Political Dimension of PRC Engagement
After establishing diplomatic relations in May 2018, the Medina government arguably made its best effort to advance the relationship, initially signing 18 bilateral agreements and memorandums of understanding (MOUs) with the PRC and declaring the country loyal to the PRC Belt and Road Initiative. The Medina government committed to collaboration with the PRC in numerous fields, including PRC training of Dominican foreign ministry personnel, the establishment of a Confucius Institute, accepting a gift of 148 Chinese military and police vehicles (delivered just after its successor government took office), plus agreement in principle to PRC construction of a major new port facility in Manzanillo, electricity generation, and other infrastructure. The Medina government even established a “special China office” in the Presidential Palace, usurping functions normally conducted by the foreign ministry.
By contrast, and diverging from long historical precedent, President Medina did not once visit the United States during his term in office.
The PRC, for its part, sent Medina’s Dominican Republic one of its most charismatic and regionally adept diplomats to the country, Zheng Run. The ambassador made a name for himself in Dominican circles with his frequent editorials in Listín Diario, his impeccable Spanish, and his embrace of Dominican culture, including dancing Merengue.
With the election of Luis Abinader in August 2020, the new Dominican government introduced selective restraint in the government’s embrace of the PRC, particularly with respect to projects that were either strategically risky or economically questionable. In November 2019, following a meeting in Santo Domingo with visiting U.S. secretary of state Mike Pompeo, President Abinader publicly committed to not allow PRC-based companies to enter strategic sectors, including ports and telecommunications.
During the Covid-19 pandemic, following the sale of badly needed Sinovac vaccines to the Dominican Republic, the Abinader government relaxed its earlier commitment to the United States to keep untrusted Chinese suppliers out of the country’s developing 5G telecommunications network. The government went ahead with this despite the fact that officials interviewed off the record noted that the United States had played a key role in providing the Dominican Republic the capability to detect the virus, and the critical training that helped it to manage the medical response,
In April 2023, perhaps reflecting the failure of the relationship to meet its expectations, the PRC replaced its charismatic ambassador Zheng Run with a more institutional figure, Chen Luning. Chen’s style arguably reflected his previous service in Cuba, and his public writings focused on topics carefully scripted in Beijing such as the virtues of the one China policy.

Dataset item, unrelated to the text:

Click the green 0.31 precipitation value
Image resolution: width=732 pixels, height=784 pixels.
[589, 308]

Although China’s advance under the Abinader government has proceeded slowly, in 2023, a number of developments suggest that the administration’s posture may be evolving. These include a meeting of the Sino-Dominican “Mixed Commission for Economic and Commercial Cooperation and Investment,” a body traditionally used by the PRC for political and economic coordination with its partners. The Abinader government signaled the importance it placed on the July 2023 meeting of the Mixed Commission by sending its most senior personnel, including Foreign Minister Alvarez, and Development Minister Pavel Isa. The Dominican government also, for the first time ever, sent soldiers to a military exercise in Xinjiang, where the PRC has imprisoned an estimated two million Uyghur Muslims.
PRC-Dominican Republic Trade Interactions
In trade matters, as with virtually all Latin American countries that have switched diplomatic recognition from Taiwan to the PRC, in the past two decades, the Dominican Republic’s relations with the PRC have been more effective in facilitating PRC sales to the Dominican market than Dominican exports to the PRC. In 2017, the year before diplomatic relations, the Dominican Republic exported a mere $190 million in products to the PRC, while buying $3.13 billion in goods from it. Four years later, although Dominican exports had increased to $355 million, its purchases from the PRC had expanded to $7.91 billion.

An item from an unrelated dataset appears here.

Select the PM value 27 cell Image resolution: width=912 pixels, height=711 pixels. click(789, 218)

Despite such evidence that expanded trade has been more effective in expanding PRC rather than partner nation interests, some Dominican politicians advocate negotiating a free trade agreement with the PRC.
As with other Latin American countries, the principal Dominican export successes have been limited quantities of luxury goods associated with the “brand” of the country, including Brugal Rum and Davidoff Cigars.
Although the Dominican government opened a consulate in Shanghai in June 2023, the government’s trade promotion capabilities, including those of ProDominicana in the PRC, are generally regarded as limited. The Abinader government has not sent a major trade delegation to the PRC during its time in office.
PRC Mining Activities
In the mining sector, to date, PRC presence has been limited. In October 2013, the Chinese company Zhongjin Lingnan took ownership of the state mining company Cormidom with both gold and silver and nickel mining operations in Cierro Maimón, Loma Cumpié, Loma Mala, and Managuá. Although it has generally maintained a low profile, experts consulted for this work suggested that, as elsewhere in the region, its presence in the sector has facilitated its search for other Dominican mining assets worth pursuing.
PRC Construction and Energy Activities
As noted previously, major Chinese construction and infrastructure projects discussed during the previous government, including launching a major operation in the port of Manzanillo, have failed to materialize. Chinese construction companies with a significant presence elsewhere in the Caribbean, such a China Harbour and China Construction Americas, are generally absent in the Dominican Republic.
In the electricity sector, major projects such as a $300 million biomass electricity plant and a 2018 MOU for PRC-based companies to play a system integrator role in renovating the country’s overcapacity and deteriorated electricity infrastructure have not materialized. Nonetheless, PRC-based companies are the principal supplier of electrical cable and photovoltaic panels in the country, and according to industry experts in the country, the telecommunications-focused company Huawei has used its longstanding presence in the country to capture a major stake in the sale of electricity infrastructure components such as industrial batteries and inverters. According to those interviewed, the Chinese electricity sector giant Power China, with a significant presence in nearby Panama and Colombia, is also seeking to establish a new office in Santo Domingo.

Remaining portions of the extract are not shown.